Okuma metni:
- - -

Bazılarımızın hikâyesinin bazı bölümleri, biz daha çok küçük yaştayken hayatımızdan eksiltiliyor.
Bazı hayallerimizin üstü çiziliyor.
Bazen toplum ve en çok da en sevdiklerimiz tarafından.
Sonra da büyüyoruz ama çocuk tarafımızda bir şeyler eksik kaldığı için biraz da yarım büyüyoruz aslında.
O yüzden gülerken gördüğümüz herkes mutlu sayılmaz.
Işıltılı zannettiğiniz hayatların içerisinde de karanlıklar var.
Ya da belki bir köşedeki masada mutlu görünen birinin kırık dökük olan çocuk yana oturur.
Biliriz; gerçek hayat hiç düşmemek, hiç yıkılmamak hiç, canımızın yanmaması demek değil.
Gerçek hayat aslında düştüğümüz yerden kalkabilmek ve oradan elde ettiğimiz deneyim demek.
Belki de yıkıldığımız yerden yeni bir "Ben" inşa edebilmek demek.

- - -

Çözülecek görev:
Aşağıdaki ifadeler okuma metniyle uyuşuyor mu? Her biri için evet ya da hayır deyin ve kararı veren sözleri metinden aynen alıntılayın.
(a) Gülerken gördüğümüz herkes mutludur.
(b) Gerçek hayat, düştüğümüz yerden kalkabilmek demektir.
(c) Işıltılı sanılan hayatlarda karanlık yoktur.
Buradan sonraki satırlara gerek yok.

Verilen malzeme:
- - -

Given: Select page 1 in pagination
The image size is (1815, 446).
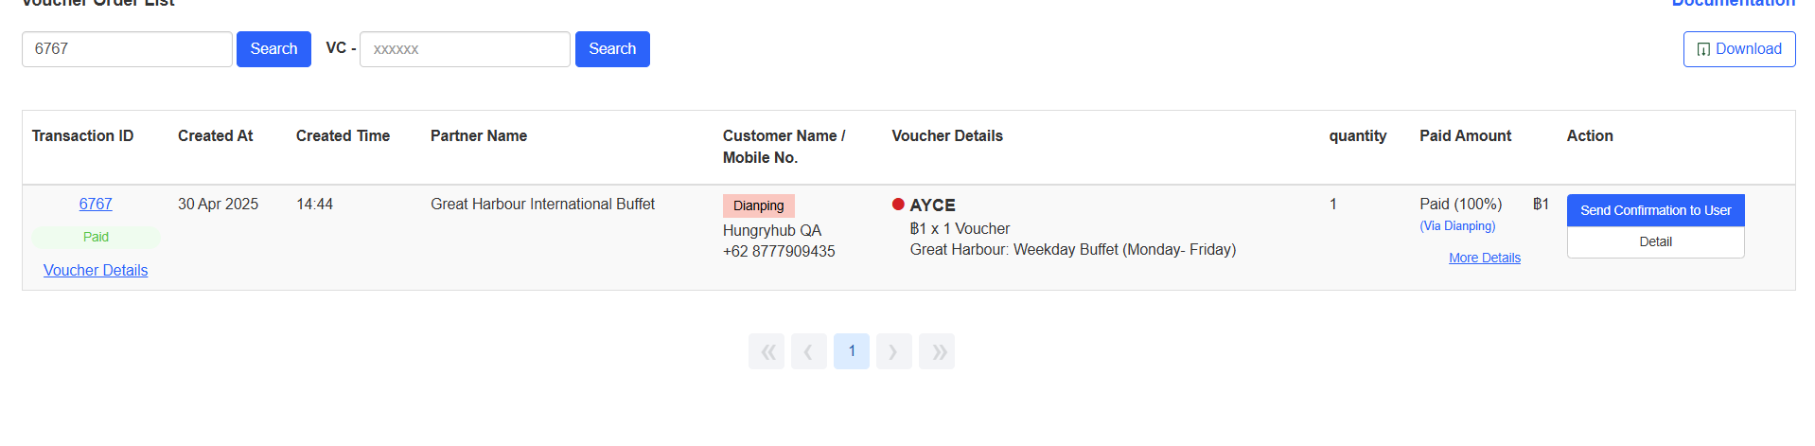Looking at the screenshot, I should click(x=852, y=351).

- - -

Yanıt aşağıda:
(a) Hayır: "O yüzden gülerken gördüğümüz herkes mutlu sayılmaz."
(b) Evet: "Gerçek hayat aslında düştüğümüz yerden kalkabilmek ve oradan elde ettiğimiz deneyim demek."
(c) Hayır: "Işıltılı zannettiğiniz hayatların içerisinde de karanlıklar var."